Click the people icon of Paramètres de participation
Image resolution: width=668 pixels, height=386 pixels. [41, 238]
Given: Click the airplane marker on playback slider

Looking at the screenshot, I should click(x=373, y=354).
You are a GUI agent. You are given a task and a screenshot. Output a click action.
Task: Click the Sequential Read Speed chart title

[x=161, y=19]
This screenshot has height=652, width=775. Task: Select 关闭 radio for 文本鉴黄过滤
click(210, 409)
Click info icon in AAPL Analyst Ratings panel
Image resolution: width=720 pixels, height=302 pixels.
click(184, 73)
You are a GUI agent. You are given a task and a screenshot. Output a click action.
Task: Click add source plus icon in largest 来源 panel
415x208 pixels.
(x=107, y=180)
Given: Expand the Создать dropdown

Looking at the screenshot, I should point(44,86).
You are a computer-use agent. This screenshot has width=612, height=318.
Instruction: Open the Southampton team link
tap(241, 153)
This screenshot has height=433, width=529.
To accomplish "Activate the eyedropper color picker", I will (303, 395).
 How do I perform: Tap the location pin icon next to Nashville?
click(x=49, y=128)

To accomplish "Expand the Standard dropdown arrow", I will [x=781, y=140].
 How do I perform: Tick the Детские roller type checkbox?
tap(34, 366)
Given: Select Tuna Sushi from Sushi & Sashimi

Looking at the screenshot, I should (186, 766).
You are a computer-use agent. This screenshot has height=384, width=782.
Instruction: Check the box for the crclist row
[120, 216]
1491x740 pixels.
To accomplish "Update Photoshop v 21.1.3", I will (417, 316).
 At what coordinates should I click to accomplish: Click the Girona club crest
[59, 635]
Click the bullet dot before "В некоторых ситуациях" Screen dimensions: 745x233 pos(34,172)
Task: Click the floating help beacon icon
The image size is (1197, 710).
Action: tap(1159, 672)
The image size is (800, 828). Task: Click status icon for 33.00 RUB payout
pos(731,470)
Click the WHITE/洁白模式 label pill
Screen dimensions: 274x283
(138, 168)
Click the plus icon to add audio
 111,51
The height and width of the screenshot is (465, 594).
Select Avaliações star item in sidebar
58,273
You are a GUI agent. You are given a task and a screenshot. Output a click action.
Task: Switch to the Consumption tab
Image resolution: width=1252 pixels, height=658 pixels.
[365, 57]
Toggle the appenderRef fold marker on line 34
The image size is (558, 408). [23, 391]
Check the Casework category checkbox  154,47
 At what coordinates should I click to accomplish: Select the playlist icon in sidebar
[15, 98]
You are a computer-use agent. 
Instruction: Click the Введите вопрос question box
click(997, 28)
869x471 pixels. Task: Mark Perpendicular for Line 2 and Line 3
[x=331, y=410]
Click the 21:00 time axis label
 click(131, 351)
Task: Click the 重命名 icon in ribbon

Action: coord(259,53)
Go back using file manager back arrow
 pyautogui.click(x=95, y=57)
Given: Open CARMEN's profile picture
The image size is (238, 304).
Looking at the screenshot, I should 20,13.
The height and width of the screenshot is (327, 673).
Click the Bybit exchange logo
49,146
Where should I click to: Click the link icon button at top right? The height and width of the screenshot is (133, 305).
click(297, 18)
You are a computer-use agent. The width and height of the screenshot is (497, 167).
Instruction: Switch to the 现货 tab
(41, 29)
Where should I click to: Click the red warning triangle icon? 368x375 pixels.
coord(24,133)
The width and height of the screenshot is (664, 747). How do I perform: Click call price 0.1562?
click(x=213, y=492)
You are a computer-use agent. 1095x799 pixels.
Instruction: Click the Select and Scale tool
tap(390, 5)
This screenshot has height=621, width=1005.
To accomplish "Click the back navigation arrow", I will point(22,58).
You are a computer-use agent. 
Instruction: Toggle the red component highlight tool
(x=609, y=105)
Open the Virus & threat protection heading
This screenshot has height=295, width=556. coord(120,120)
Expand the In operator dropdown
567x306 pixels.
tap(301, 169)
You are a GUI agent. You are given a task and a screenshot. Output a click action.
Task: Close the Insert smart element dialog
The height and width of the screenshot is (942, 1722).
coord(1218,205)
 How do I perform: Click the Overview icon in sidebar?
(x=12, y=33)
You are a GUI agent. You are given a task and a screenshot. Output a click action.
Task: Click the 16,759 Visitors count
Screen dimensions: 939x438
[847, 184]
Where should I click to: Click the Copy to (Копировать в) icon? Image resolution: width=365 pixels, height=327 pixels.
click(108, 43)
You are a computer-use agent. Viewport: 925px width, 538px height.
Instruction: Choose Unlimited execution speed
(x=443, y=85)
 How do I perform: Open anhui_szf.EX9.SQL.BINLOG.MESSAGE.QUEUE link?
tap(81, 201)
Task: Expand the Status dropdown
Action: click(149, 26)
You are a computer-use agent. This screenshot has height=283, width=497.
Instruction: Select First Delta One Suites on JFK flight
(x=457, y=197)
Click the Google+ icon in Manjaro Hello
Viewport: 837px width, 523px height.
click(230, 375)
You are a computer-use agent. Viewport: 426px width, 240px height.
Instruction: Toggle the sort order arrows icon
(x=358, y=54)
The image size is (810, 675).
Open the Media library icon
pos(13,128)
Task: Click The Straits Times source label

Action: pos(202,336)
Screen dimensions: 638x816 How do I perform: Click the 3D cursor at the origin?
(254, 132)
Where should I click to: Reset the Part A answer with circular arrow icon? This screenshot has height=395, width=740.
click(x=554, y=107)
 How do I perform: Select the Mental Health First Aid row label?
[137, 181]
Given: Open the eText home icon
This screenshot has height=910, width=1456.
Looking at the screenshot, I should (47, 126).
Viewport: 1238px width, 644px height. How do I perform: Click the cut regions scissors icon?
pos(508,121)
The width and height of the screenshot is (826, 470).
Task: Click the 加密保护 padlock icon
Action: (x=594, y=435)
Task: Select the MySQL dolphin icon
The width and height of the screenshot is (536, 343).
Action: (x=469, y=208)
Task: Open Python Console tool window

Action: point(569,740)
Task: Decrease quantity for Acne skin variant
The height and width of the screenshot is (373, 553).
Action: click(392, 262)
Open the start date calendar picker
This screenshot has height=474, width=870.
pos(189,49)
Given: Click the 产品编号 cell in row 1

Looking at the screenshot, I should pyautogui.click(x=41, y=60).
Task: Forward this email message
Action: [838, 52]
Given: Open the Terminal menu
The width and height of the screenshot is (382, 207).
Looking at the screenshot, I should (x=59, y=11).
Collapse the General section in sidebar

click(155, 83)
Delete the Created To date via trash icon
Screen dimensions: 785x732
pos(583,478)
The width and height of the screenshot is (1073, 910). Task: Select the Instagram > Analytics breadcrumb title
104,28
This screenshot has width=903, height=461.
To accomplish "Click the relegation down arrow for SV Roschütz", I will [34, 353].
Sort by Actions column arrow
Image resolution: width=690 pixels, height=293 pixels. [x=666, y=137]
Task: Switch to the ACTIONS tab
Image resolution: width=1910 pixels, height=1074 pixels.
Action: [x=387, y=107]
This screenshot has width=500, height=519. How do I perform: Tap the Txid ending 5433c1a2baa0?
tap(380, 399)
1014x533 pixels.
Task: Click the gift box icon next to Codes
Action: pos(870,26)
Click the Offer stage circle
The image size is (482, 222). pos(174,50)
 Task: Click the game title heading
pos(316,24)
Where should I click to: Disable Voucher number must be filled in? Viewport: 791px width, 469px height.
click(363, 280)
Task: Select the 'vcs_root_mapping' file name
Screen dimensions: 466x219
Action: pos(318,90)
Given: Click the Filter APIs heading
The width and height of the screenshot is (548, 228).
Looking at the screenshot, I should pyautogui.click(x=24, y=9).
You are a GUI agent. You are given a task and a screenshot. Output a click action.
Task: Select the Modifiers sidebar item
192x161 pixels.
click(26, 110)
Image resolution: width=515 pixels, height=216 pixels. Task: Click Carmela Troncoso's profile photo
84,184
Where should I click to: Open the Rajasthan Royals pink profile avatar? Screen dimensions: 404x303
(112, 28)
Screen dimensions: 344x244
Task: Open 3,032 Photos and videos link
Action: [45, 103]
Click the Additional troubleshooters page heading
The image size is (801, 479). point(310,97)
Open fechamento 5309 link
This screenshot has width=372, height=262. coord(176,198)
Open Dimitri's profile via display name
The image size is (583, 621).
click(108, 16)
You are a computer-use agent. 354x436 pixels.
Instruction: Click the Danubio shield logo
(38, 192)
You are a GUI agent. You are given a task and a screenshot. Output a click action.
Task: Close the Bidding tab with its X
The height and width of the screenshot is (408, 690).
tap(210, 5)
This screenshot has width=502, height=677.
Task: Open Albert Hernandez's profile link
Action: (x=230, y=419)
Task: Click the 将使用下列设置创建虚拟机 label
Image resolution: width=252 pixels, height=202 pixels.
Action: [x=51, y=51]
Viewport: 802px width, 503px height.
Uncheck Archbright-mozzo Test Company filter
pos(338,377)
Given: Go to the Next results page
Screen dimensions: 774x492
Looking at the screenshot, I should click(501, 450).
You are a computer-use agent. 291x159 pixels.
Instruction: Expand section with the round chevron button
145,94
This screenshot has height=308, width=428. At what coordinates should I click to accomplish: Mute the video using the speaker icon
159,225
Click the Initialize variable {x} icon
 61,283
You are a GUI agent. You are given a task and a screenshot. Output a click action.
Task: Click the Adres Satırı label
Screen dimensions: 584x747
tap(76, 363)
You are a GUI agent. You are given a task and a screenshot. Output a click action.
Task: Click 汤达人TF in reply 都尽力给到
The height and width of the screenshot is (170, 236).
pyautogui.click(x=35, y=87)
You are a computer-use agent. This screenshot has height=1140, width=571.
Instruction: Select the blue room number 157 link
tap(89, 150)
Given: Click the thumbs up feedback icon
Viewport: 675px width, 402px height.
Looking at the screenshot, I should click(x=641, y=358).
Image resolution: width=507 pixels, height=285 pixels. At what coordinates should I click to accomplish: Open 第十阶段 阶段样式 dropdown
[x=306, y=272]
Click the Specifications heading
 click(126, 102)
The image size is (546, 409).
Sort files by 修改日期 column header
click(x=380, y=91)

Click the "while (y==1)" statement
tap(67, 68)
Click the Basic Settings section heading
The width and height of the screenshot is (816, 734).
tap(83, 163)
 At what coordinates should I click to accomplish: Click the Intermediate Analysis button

━━━━

Exercise objective =>
Quote the listing above, but only from the line that shows "The image size is (810, 675)." through the line that shows "Task: Decrease quantity for Acne skin variant".

Exercise output =>
The image size is (810, 675).
Open the Media library icon
pos(13,128)
Task: Click The Straits Times source label

Action: pos(202,336)
Screen dimensions: 638x816 How do I perform: Click the 3D cursor at the origin?
(254, 132)
Where should I click to: Reset the Part A answer with circular arrow icon? This screenshot has height=395, width=740.
click(x=554, y=107)
 How do I perform: Select the Mental Health First Aid row label?
[137, 181]
Given: Open the eText home icon
This screenshot has height=910, width=1456.
Looking at the screenshot, I should (47, 126).
Viewport: 1238px width, 644px height. How do I perform: Click the cut regions scissors icon?
pos(508,121)
The width and height of the screenshot is (826, 470).
Task: Click the 加密保护 padlock icon
Action: (x=594, y=435)
Task: Select the MySQL dolphin icon
The width and height of the screenshot is (536, 343).
Action: (x=469, y=208)
Task: Open Python Console tool window

Action: point(569,740)
Task: Decrease quantity for Acne skin variant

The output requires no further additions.